[Rows on finding words and elements]
+---+

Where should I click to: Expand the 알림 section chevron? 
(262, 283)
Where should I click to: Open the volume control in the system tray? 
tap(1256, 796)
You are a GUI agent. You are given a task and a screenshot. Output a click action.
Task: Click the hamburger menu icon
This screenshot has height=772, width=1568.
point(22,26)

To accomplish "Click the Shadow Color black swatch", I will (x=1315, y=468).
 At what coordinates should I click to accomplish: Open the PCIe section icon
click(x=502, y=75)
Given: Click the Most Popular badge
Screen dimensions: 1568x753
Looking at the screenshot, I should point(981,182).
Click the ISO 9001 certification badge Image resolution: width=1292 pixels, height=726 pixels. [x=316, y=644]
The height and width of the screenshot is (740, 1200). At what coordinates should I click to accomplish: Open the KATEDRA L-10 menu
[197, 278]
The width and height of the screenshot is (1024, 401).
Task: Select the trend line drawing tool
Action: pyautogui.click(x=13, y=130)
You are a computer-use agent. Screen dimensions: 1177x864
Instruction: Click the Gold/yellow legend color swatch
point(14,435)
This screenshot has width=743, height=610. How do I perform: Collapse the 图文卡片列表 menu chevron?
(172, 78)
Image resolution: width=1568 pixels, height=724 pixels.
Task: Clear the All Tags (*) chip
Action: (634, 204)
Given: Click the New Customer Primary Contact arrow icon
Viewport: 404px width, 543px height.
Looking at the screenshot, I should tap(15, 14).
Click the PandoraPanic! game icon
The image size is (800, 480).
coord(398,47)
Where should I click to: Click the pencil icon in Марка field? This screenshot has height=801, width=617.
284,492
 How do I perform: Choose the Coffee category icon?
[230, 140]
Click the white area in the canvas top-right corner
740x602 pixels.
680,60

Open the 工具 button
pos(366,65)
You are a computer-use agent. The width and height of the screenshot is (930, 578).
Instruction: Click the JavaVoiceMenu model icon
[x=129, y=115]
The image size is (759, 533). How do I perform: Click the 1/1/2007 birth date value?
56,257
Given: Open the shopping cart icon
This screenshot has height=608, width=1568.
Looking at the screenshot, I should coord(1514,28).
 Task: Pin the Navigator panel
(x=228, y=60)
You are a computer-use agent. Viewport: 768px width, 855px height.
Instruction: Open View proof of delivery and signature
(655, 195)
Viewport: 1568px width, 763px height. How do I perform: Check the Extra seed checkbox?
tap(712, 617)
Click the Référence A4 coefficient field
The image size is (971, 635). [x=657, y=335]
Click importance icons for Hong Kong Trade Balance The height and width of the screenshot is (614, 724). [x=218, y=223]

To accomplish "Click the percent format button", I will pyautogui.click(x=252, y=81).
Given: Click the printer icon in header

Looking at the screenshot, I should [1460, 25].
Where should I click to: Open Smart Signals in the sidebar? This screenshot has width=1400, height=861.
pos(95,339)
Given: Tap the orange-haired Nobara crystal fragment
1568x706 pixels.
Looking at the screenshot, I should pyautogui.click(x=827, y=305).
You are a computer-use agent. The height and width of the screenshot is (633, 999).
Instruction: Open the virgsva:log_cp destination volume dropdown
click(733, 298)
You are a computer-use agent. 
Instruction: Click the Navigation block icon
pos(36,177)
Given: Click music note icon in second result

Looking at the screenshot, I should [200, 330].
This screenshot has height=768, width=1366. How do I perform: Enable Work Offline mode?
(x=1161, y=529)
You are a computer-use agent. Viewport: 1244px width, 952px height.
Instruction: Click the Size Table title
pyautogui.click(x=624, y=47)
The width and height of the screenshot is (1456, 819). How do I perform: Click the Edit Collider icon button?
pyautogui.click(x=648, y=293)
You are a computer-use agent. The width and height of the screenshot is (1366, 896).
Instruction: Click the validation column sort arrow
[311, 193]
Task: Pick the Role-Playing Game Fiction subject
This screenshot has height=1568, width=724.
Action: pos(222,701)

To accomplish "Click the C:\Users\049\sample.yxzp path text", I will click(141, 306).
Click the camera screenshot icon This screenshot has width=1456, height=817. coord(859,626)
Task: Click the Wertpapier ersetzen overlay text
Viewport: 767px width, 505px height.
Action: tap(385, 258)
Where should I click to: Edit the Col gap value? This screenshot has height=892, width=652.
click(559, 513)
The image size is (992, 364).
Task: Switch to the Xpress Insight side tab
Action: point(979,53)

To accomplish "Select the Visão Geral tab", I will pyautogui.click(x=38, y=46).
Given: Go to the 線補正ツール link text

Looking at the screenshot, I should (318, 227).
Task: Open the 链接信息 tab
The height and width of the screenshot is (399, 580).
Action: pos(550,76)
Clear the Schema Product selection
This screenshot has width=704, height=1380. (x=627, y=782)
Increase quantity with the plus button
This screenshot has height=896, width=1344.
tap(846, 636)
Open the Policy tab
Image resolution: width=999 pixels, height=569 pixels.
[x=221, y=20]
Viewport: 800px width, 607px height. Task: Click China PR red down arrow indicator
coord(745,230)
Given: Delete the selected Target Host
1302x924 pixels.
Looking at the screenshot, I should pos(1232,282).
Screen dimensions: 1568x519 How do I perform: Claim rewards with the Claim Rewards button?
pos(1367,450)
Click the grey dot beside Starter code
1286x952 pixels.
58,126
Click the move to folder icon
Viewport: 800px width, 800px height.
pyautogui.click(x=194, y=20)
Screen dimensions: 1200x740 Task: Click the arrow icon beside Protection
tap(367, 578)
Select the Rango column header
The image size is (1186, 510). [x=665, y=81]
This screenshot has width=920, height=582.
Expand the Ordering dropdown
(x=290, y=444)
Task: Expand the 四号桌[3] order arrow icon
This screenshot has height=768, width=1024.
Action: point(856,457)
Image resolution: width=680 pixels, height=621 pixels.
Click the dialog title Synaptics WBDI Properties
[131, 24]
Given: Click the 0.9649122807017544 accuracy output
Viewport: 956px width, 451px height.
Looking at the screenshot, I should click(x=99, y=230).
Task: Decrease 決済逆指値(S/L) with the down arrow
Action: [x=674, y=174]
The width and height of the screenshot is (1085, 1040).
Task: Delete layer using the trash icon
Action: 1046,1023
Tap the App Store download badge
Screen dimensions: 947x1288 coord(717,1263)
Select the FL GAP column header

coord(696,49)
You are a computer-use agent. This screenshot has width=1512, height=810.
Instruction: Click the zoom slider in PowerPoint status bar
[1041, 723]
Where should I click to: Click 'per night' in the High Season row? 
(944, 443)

+---+

**Aim**: Rewrite all the rows above, putting "Which point should I click to" in place of every "Where should I click to" and leaving the rest of each row unchanged.

**Solution to this task**:
Which point should I click to: Expand the 알림 section chevron? 
(262, 283)
Which point should I click to: Open the volume control in the system tray? 
tap(1256, 796)
You are a GUI agent. You are given a task and a screenshot. Output a click action.
Task: Click the hamburger menu icon
This screenshot has height=772, width=1568.
point(22,26)

To accomplish "Click the Shadow Color black swatch", I will (x=1315, y=468).
 At what coordinates should I click to accomplish: Open the PCIe section icon
click(x=502, y=75)
Given: Click the Most Popular badge
Screen dimensions: 1568x753
Looking at the screenshot, I should point(981,182).
Click the ISO 9001 certification badge Image resolution: width=1292 pixels, height=726 pixels. [x=316, y=644]
The height and width of the screenshot is (740, 1200). At what coordinates should I click to accomplish: Open the KATEDRA L-10 menu
[197, 278]
The width and height of the screenshot is (1024, 401).
Task: Select the trend line drawing tool
Action: pyautogui.click(x=13, y=130)
You are a computer-use agent. Screen dimensions: 1177x864
Instruction: Click the Gold/yellow legend color swatch
point(14,435)
This screenshot has width=743, height=610. How do I perform: Collapse the 图文卡片列表 menu chevron?
(172, 78)
Image resolution: width=1568 pixels, height=724 pixels.
Task: Clear the All Tags (*) chip
Action: (634, 204)
Given: Click the New Customer Primary Contact arrow icon
Viewport: 404px width, 543px height.
Looking at the screenshot, I should tap(15, 14).
Click the PandoraPanic! game icon
The image size is (800, 480).
coord(398,47)
Which point should I click to: Click the pencil icon in Марка field? This screenshot has height=801, width=617.
284,492
 How do I perform: Choose the Coffee category icon?
[230, 140]
Click the white area in the canvas top-right corner
740x602 pixels.
680,60

Open the 工具 button
pos(366,65)
You are a computer-use agent. The width and height of the screenshot is (930, 578).
Instruction: Click the JavaVoiceMenu model icon
[x=129, y=115]
The image size is (759, 533). How do I perform: Click the 1/1/2007 birth date value?
56,257
Given: Open the shopping cart icon
This screenshot has height=608, width=1568.
Looking at the screenshot, I should coord(1514,28).
 Task: Pin the Navigator panel
(x=228, y=60)
You are a computer-use agent. Viewport: 768px width, 855px height.
Instruction: Open View proof of delivery and signature
(655, 195)
Viewport: 1568px width, 763px height. How do I perform: Check the Extra seed checkbox?
tap(712, 617)
Click the Référence A4 coefficient field
The image size is (971, 635). [x=657, y=335]
Click importance icons for Hong Kong Trade Balance The height and width of the screenshot is (614, 724). [x=218, y=223]

To accomplish "Click the percent format button", I will pyautogui.click(x=252, y=81).
Given: Click the printer icon in header

Looking at the screenshot, I should [1460, 25].
Which point should I click to: Open Smart Signals in the sidebar? This screenshot has width=1400, height=861.
pos(95,339)
Given: Tap the orange-haired Nobara crystal fragment
1568x706 pixels.
Looking at the screenshot, I should pyautogui.click(x=827, y=305).
You are a computer-use agent. The height and width of the screenshot is (633, 999).
Instruction: Open the virgsva:log_cp destination volume dropdown
click(733, 298)
You are a computer-use agent. 
Instruction: Click the Navigation block icon
pos(36,177)
Given: Click music note icon in second result

Looking at the screenshot, I should [200, 330].
This screenshot has height=768, width=1366. How do I perform: Enable Work Offline mode?
(x=1161, y=529)
You are a computer-use agent. Viewport: 1244px width, 952px height.
Instruction: Click the Size Table title
pyautogui.click(x=624, y=47)
The width and height of the screenshot is (1456, 819). How do I perform: Click the Edit Collider icon button?
pyautogui.click(x=648, y=293)
You are a computer-use agent. The width and height of the screenshot is (1366, 896).
Instruction: Click the validation column sort arrow
[311, 193]
Task: Pick the Role-Playing Game Fiction subject
This screenshot has height=1568, width=724.
Action: pos(222,701)

To accomplish "Click the C:\Users\049\sample.yxzp path text", I will click(141, 306).
Click the camera screenshot icon This screenshot has width=1456, height=817. coord(859,626)
Task: Click the Wertpapier ersetzen overlay text
Viewport: 767px width, 505px height.
Action: tap(385, 258)
Which point should I click to: Edit the Col gap value? This screenshot has height=892, width=652.
click(559, 513)
The image size is (992, 364).
Task: Switch to the Xpress Insight side tab
Action: point(979,53)

To accomplish "Select the Visão Geral tab", I will pyautogui.click(x=38, y=46).
Given: Go to the 線補正ツール link text

Looking at the screenshot, I should (318, 227).
Task: Open the 链接信息 tab
The height and width of the screenshot is (399, 580).
Action: pos(550,76)
Clear the Schema Product selection
This screenshot has width=704, height=1380. (x=627, y=782)
Increase quantity with the plus button
This screenshot has height=896, width=1344.
tap(846, 636)
Open the Policy tab
Image resolution: width=999 pixels, height=569 pixels.
[x=221, y=20]
Viewport: 800px width, 607px height. Task: Click China PR red down arrow indicator
coord(745,230)
Given: Delete the selected Target Host
1302x924 pixels.
Looking at the screenshot, I should pos(1232,282).
Screen dimensions: 1568x519 How do I perform: Claim rewards with the Claim Rewards button?
pos(1367,450)
Click the grey dot beside Starter code
1286x952 pixels.
58,126
Click the move to folder icon
Viewport: 800px width, 800px height.
pyautogui.click(x=194, y=20)
Screen dimensions: 1200x740 Task: Click the arrow icon beside Protection
tap(367, 578)
Select the Rango column header
The image size is (1186, 510). [x=665, y=81]
This screenshot has width=920, height=582.
Expand the Ordering dropdown
(x=290, y=444)
Task: Expand the 四号桌[3] order arrow icon
This screenshot has height=768, width=1024.
Action: point(856,457)
Image resolution: width=680 pixels, height=621 pixels.
Click the dialog title Synaptics WBDI Properties
[131, 24]
Given: Click the 0.9649122807017544 accuracy output
Viewport: 956px width, 451px height.
Looking at the screenshot, I should click(x=99, y=230).
Task: Decrease 決済逆指値(S/L) with the down arrow
Action: [x=674, y=174]
The width and height of the screenshot is (1085, 1040).
Task: Delete layer using the trash icon
Action: 1046,1023
Tap the App Store download badge
Screen dimensions: 947x1288 coord(717,1263)
Select the FL GAP column header

coord(696,49)
You are a computer-use agent. This screenshot has width=1512, height=810.
Instruction: Click the zoom slider in PowerPoint status bar
[1041, 723]
Which point should I click to: Click 'per night' in the High Season row? 
(944, 443)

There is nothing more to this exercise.